Georgia Supreme Court upholds noise ordinance

Sometimes discretion is the better part of valor.

One early Saturday morning, Ian Grady was cited by a county police officer for violating Athens-Clarke County Ordinance § 3-5-24(c)(2)(a), which prohibits noise from “mechanical sound-making devices” or from a party that is “plainly audible” 100 feet away from a person’s property limits between midnight and 7:00 a.m. on Saturday and Sunday. (Ian was hosting party.) Although there were no noise complaints about Ian’s party, the officer was patrolling the area and heard loud music from over 170 feet away. Case closed, kinda. 

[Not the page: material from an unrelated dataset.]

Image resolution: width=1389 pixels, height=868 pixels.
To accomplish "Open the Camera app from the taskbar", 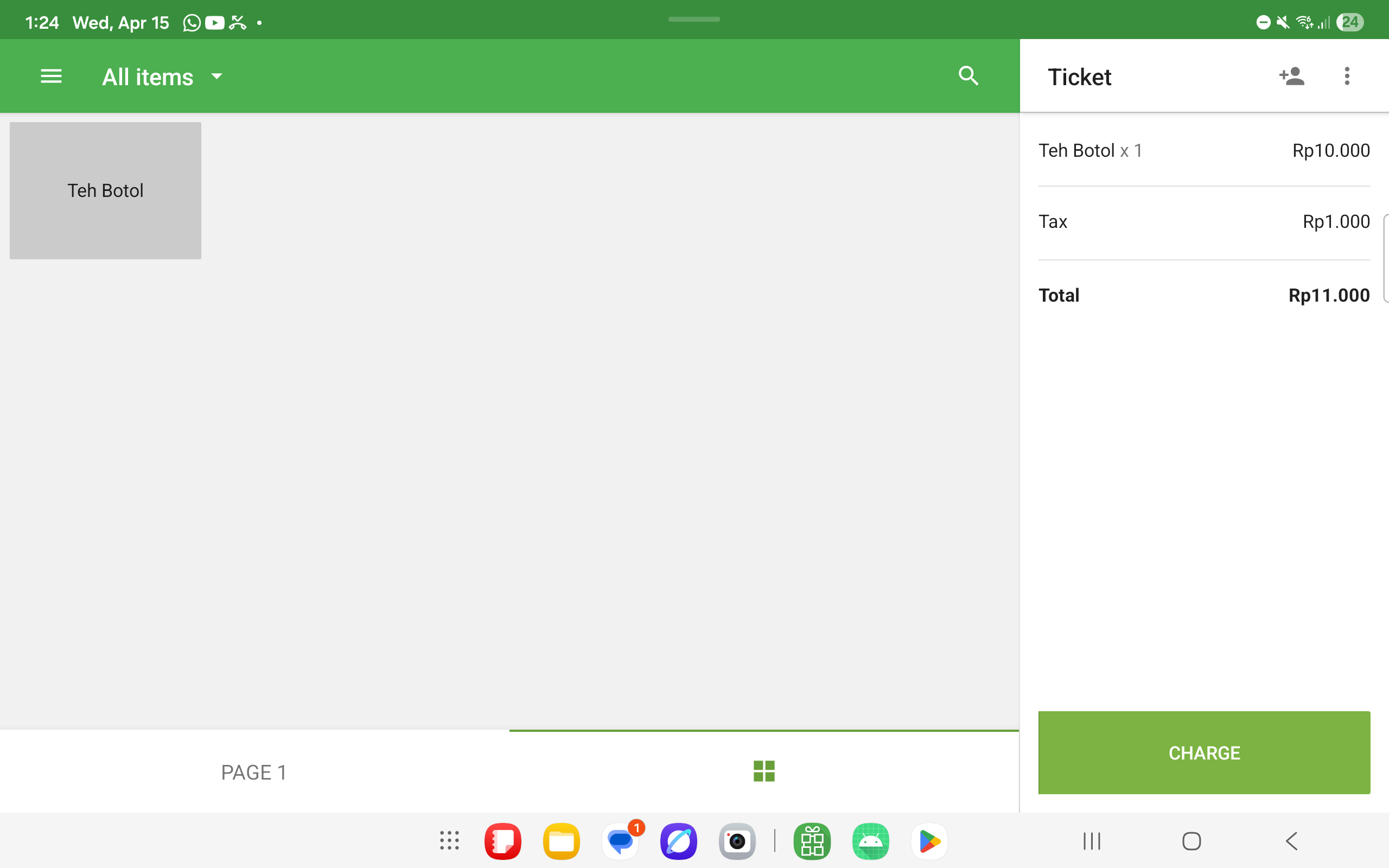I will pyautogui.click(x=737, y=840).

Appealing from his conviction, Ian launched an assault on the noise ordinance under the Georgia Constitution’s guarantee of free speech (Ga. Const. art. I, § I, para. V). He lost. One thing that strikes me about this opinion is the Georgia Supreme Court’s discussion about how or why (or even if) Georgia’s Constitution really does provide a greater degree of protection of speech than does the First Amendment. Yikes. That’s been the general understanding for about 20 years. Justice Nahmias, who’s a brilliant mind by all accounts, has a penchant for peeling the onion and shaking up some set notions.

I sure hope that Georgia’s free-speech jurisprudence has some earthquake-proof reasoning – I’m crying already.